Exercise description: From the line containing "You are a GUI" down to the line containing "Task: Click the" in the records below, reproduce every line exactly, ends included, and omit all others.

(Dataset entries)
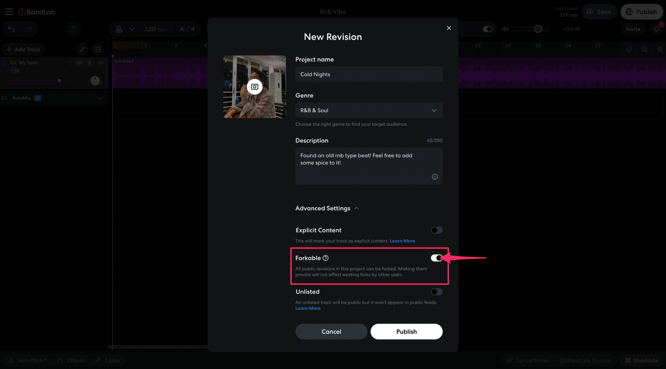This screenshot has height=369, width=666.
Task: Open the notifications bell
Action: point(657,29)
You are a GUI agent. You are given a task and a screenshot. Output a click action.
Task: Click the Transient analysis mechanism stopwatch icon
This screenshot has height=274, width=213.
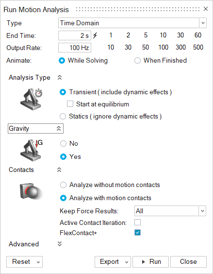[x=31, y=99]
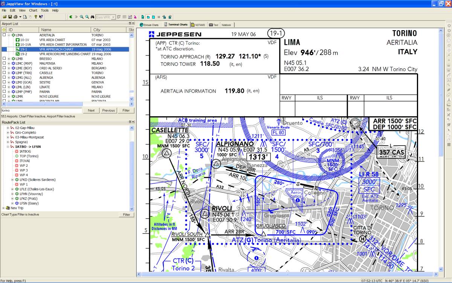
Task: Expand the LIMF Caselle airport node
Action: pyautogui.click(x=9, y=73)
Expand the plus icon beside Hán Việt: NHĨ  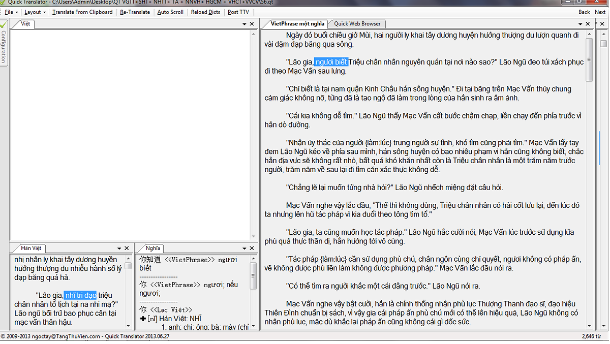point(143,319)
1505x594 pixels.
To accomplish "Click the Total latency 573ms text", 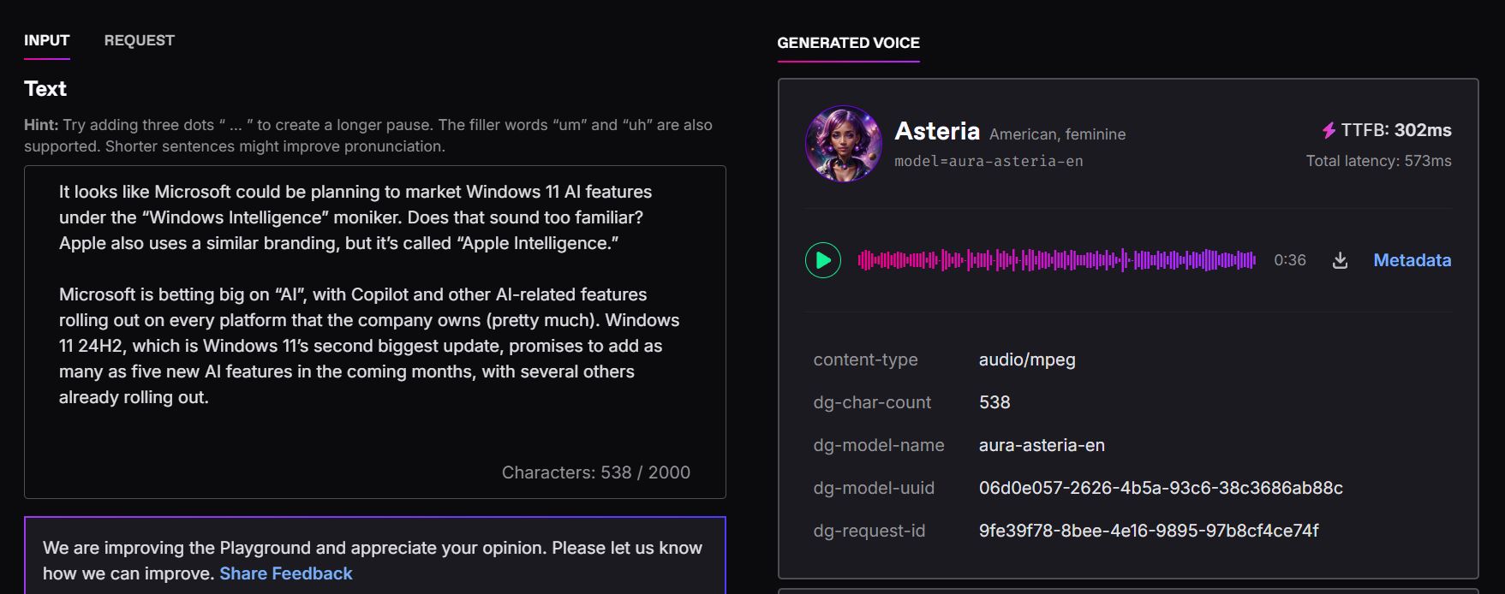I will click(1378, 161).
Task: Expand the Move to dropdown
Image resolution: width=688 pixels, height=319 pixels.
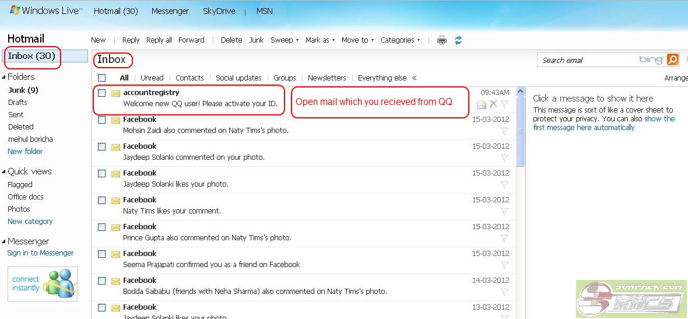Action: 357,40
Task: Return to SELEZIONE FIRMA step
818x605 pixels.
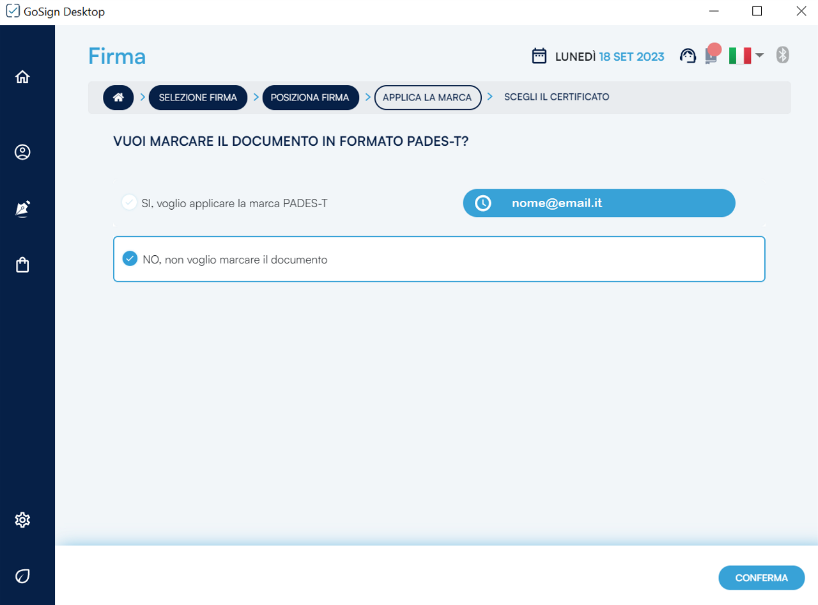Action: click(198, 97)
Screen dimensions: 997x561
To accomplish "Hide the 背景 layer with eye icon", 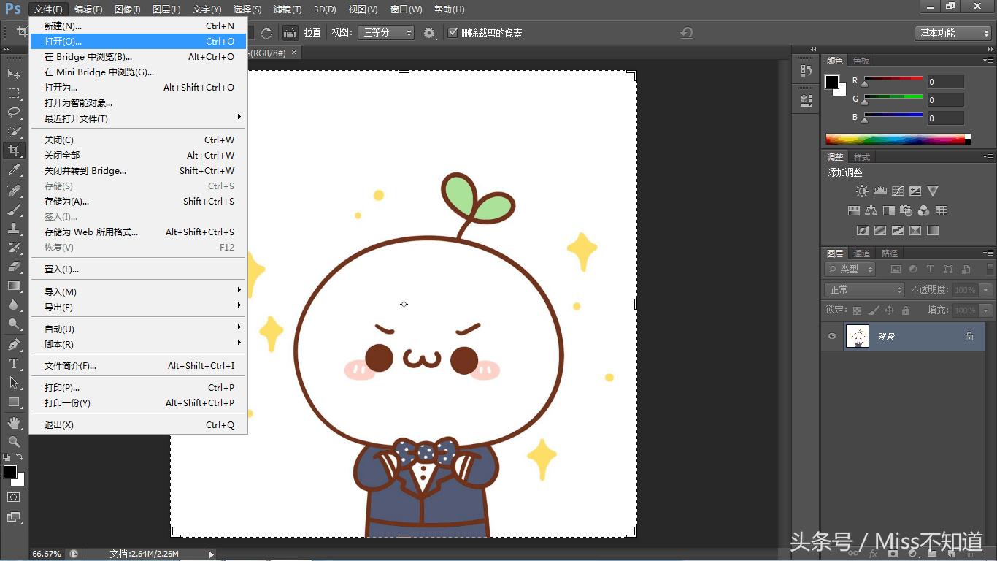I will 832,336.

Solution to the problem:
You are a GUI agent. You are given a task and a screenshot. Output a click action.
Task: Click the Transient analysis mechanism stopwatch icon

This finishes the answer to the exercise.